- WHAT YOU SHOULD DO: Transcribe the listing below only from the line with "Instruction: Visit the Blog link" up to and including the line with "Where should I".

- GIVEN INFORMATION:
=== Section Start ===

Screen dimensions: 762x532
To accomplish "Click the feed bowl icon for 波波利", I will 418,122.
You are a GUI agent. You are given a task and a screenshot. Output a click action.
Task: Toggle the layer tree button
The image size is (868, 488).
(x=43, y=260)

=== Section End ===
=== Section Start ===

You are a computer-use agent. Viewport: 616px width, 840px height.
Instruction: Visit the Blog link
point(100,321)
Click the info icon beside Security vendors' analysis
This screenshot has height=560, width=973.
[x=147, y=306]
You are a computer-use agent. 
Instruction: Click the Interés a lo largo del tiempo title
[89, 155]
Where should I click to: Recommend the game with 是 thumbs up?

=== Section End ===

- EXERCISE RESPONSE:
Instruction: Visit the Blog link
point(100,321)
Click the info icon beside Security vendors' analysis
This screenshot has height=560, width=973.
[x=147, y=306]
You are a computer-use agent. 
Instruction: Click the Interés a lo largo del tiempo title
[89, 155]
Where should I click to: Recommend the game with 是 thumbs up?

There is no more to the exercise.